International trade secretary Anne-Marie Trevelyan, revealing that another ex-MP had pinned her against a wall and insisted she must want him because, he said, “I am a powerful man”. The scroll of shame rolls on, with most likely the phrase, “powerful man” at its heart. Parliament has long been considered a hotbed of misogyny and harassment, where an outdated boys’ club attitude stubbornly prevails.

Labour leader Keir Starmer has attacked the culture of “rank misogyny” in parliament, although Conservative Party chairman Oliver Dowden said in a Sky News interview that he thinks “we’ve made big improvements over the past 20 or 30 years”. Business secretary Kwasi Kwarteng went further, rejecting the idea of inherent sexism in parliament, arguing that problems were mainly caused by long hours and overwork and that very few MPs transgress.

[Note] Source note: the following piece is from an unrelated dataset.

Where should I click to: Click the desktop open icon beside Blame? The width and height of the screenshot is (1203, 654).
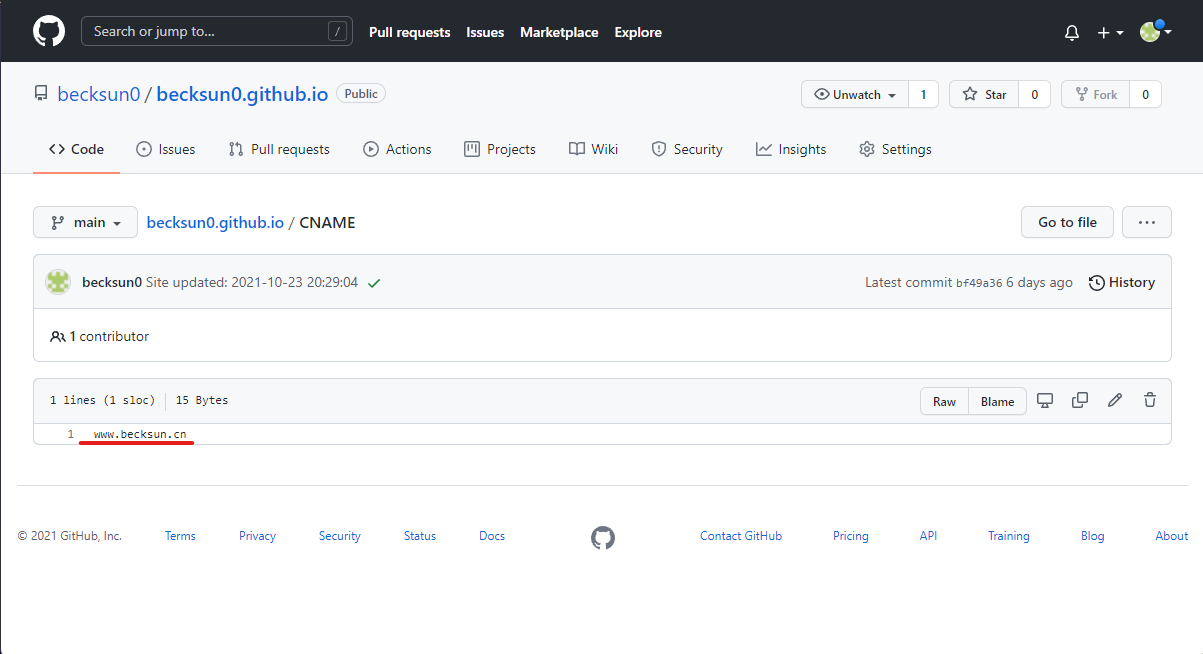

The evidence suggests otherwise. But how can this intolerable conduct be allowed to continue in our supposedly enlightened age? Is it a case of the “rules don’t apply to me” attitudes followed at the very top set the standard? It’s important to reiterate that the sexual misconduct accusations are not levelled entirely at Conservative MPs, and that there is no suggestion that the Prime Minister has behaved inappropriately in this way. But in other ways? The lying? The deceit? When the Leader of the House Jacob Rees-Mogg patronisingly declares that Partygate is “old news” and that most want to “move on” when clearly most do not? When Cabinet ministers line up to defend the indefensible Johnson and his serial, law-breaking lockdown partying?

When Michael Gove, Secretary of State for Levelling Up, Housing and Communities, makes jokes and puts on silly voices in a serious television interview about the cost-of-living crisis, ending his comedy turn by adopting a Liverpudlian (possibly?) accent and telling everyone to, “Calm down!” Doesn’t that, and more, show that many at Westminster are completely out of touch with the real world and real people? Isn’t it a fact that this superior, “we know best” and will brush aside criticism and accountability mindset, is now unacceptable and obscene? Are we being laughed at, taken for mugs? Is there something truly rotten in the state of Westminster?